Apologies for not being excessively explicit--I was referring only to the fact that given their caseload and decisions, the CAFC often appears as a rubber stamp court for patent litigation.
I was not speaking about establishing binding precedent. However, even on that note, your argument rings hollow--the FISC has established precedent that has very much become the prevailing understanding of "legal" where its cases are concerned. That's why we've arrived at the mess we're in. Whether the precedent is binding or not is debatable, as nobody I've yet heard of is quoting FISC decisions in other law enforcement actions/cases. But when we have every official from the President onward declaring that everything is "legal" because it has been reviewed and decided upon repeatedly over the last few decades by "the courts", I think trying to make a technical argument on the binding nature of the precedents established is misguided.

COMPLETE THE FOLLOWING:
A: In the comment on FISC precedent, what does the writer say the CAFC often appears to be?
B: What are the main points of the comment on FISC precedent? Answer in two sentences.
C: Could you write the next few sentences of the comment on FISC precedent, picking up after its last sentence?
The data that follows has no connection to the comment on FISC precedent.

(Rows of pointing data)
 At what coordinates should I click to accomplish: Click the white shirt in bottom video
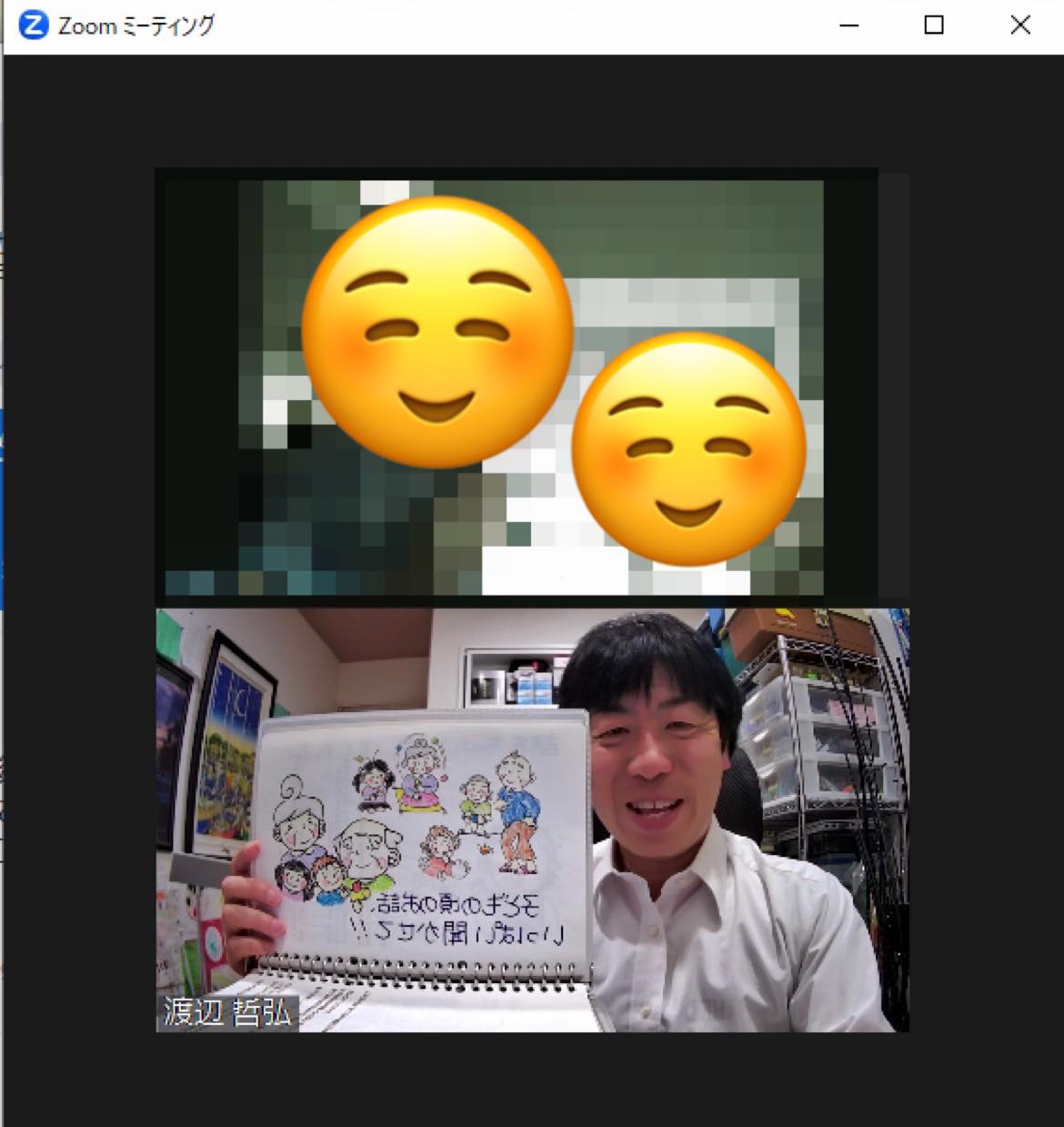click(x=728, y=946)
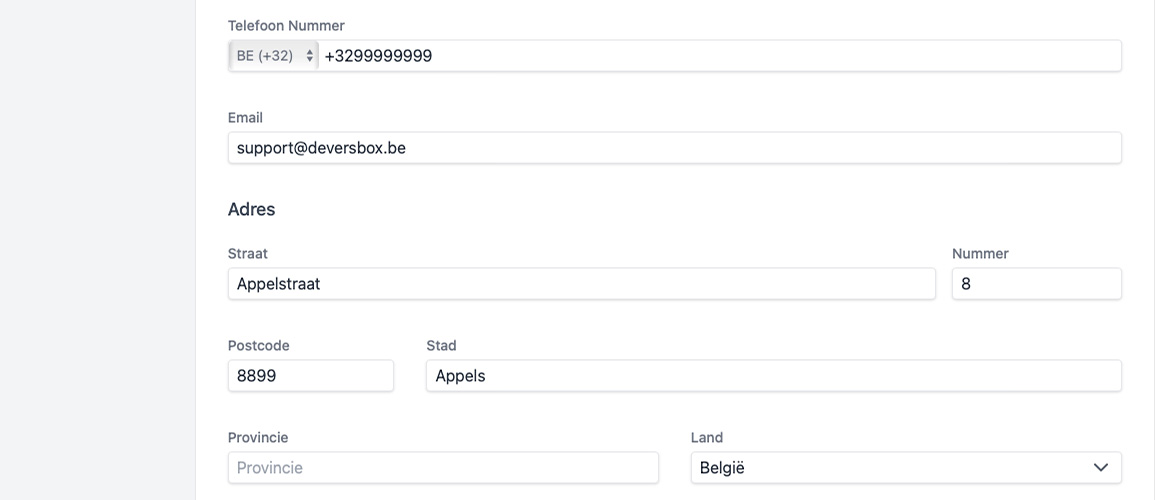
Task: Click the chevron arrow on Land dropdown
Action: [x=1101, y=468]
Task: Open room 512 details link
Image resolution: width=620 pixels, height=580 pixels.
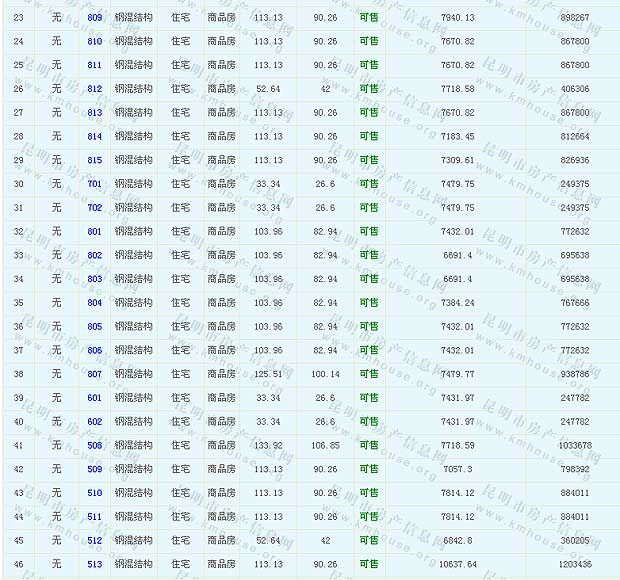Action: pyautogui.click(x=95, y=540)
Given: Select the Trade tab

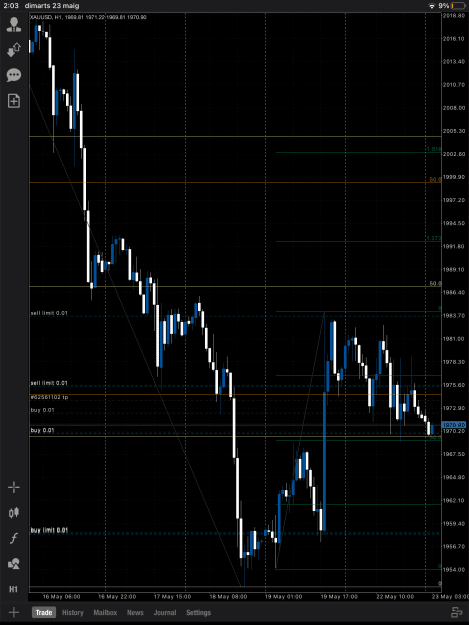Looking at the screenshot, I should coord(44,613).
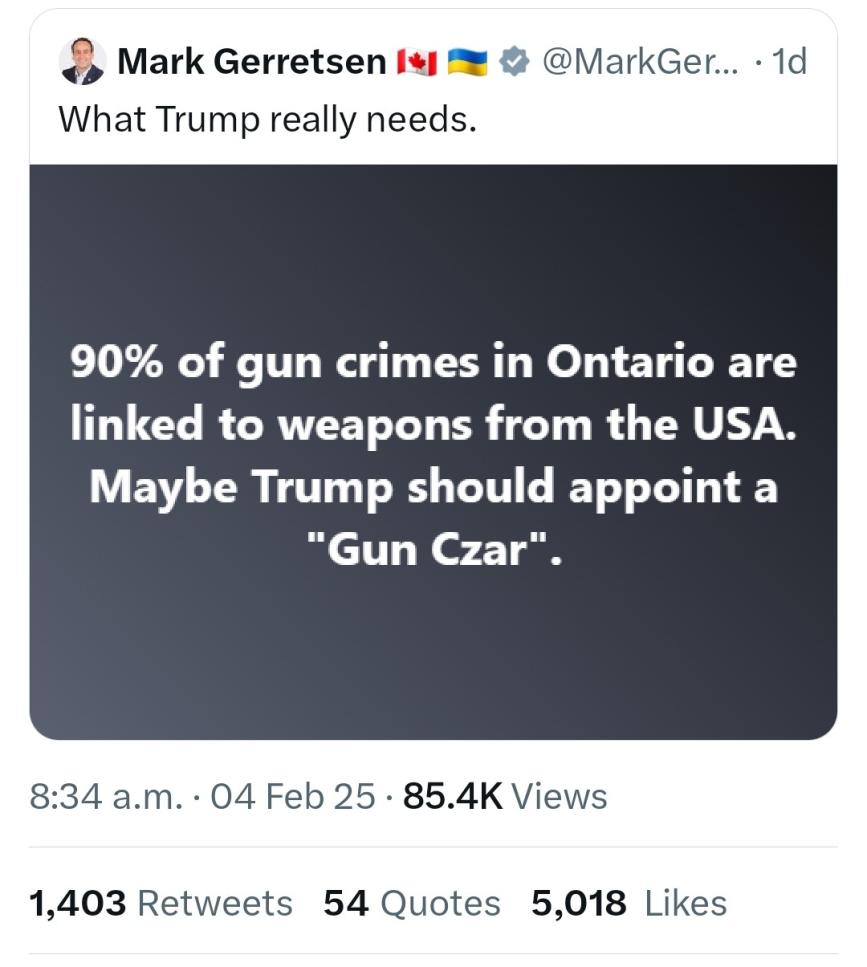Show who gave 5,018 Likes
This screenshot has width=867, height=967.
click(629, 903)
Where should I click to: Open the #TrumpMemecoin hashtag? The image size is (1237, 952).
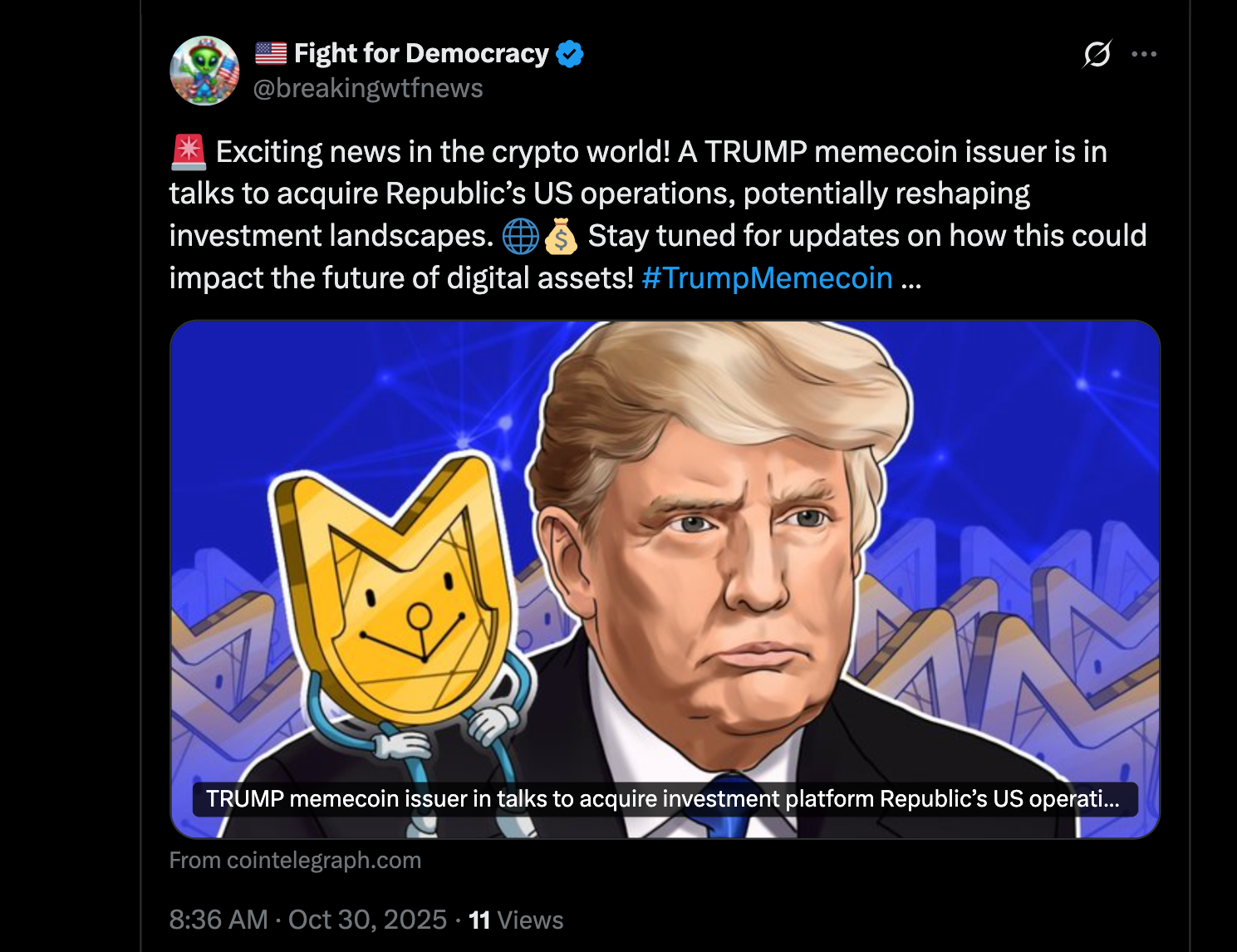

WRITTEN RESPONSES:
A: A rubber stamp court for patent litigation.

B: The writer clarifies that calling the CAFC a rubber stamp court for patent litigation referred to its caseload and decisions, not to binding precedent. The writer then argues that the FISC's precedent has become the prevailing understanding of what is "legal" in its cases, so focusing on whether that precedent is technically binding is misguided when officials from the President onward call everything "legal" because courts have reviewed it.

C:
FISC precedent is not binding on any federal court but FISC itself. I have never seen a FISC opinion cited to support some point of law (and only one FISA Review Court opinion so cited: 310 F.3d 717), so I think it's ridiculous to say that "the FISC has established binding precedent that has very much become the prevailing understanding of 'legal' where its cases are concerned."
FISC precedent is important in the sense that it guides FISC itself, and it guides grants of foreign intelligence warrants, but at the end of the day, if the government wants to use information collected pursuant to a FISC warrant to prosecute you, it has to do so in a regular U.S. District Court, and that court is not bound in any way by the FISC's interpretations of the law. In contrast, in a patent litigation, all the U.S. District Courts are absolutely bound by the Federal Circuit's precedent.
Are we talking past each other here, or are you just imagining a disagreement here and continuing to press a completely unrelated point?
You've said nothing materially different from me on the point that I made. You are pinpointing and continuing to dispute an off-hand comment about rubber-stamping with drawing upon the establishment of precedent and its binding nature on other courts, and again, I wasn't saying anything about that issue at all.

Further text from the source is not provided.